Excluding images, repeat the data exactly as given.

▸ Records to process:
------------------------

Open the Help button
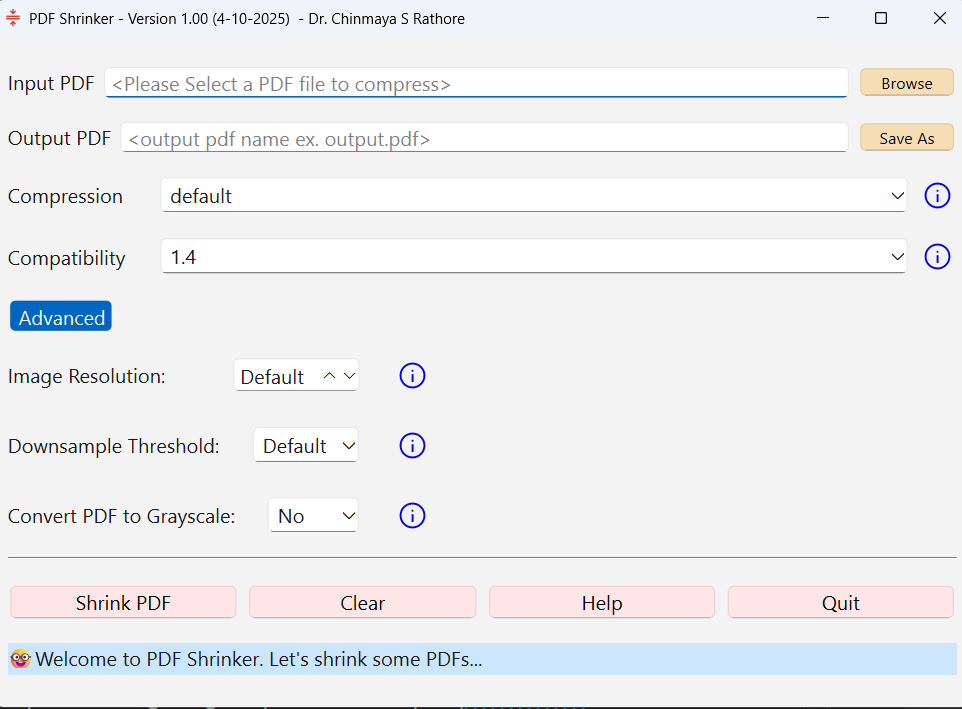pyautogui.click(x=601, y=603)
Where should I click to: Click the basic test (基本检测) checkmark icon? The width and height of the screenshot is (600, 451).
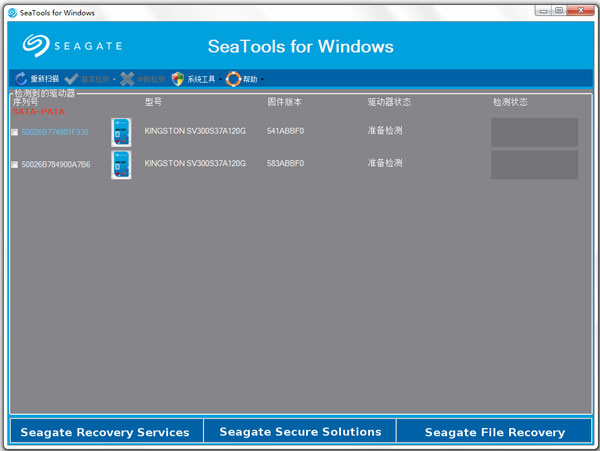coord(72,79)
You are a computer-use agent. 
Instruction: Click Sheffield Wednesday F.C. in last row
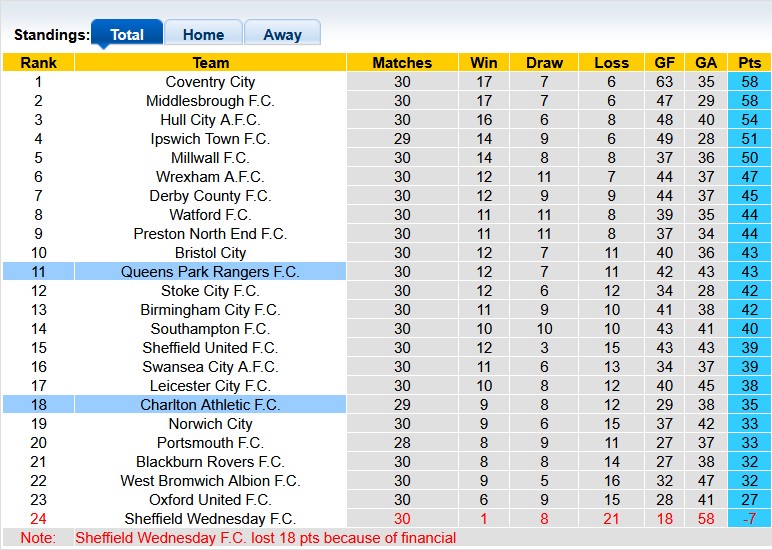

------------------------

▸ Output for this task:
Open the Help button
pyautogui.click(x=601, y=603)
Where should I click to: Click the basic test (基本检测) checkmark icon? The width and height of the screenshot is (600, 451).
coord(72,79)
You are a computer-use agent. 
Instruction: Click Sheffield Wednesday F.C. in last row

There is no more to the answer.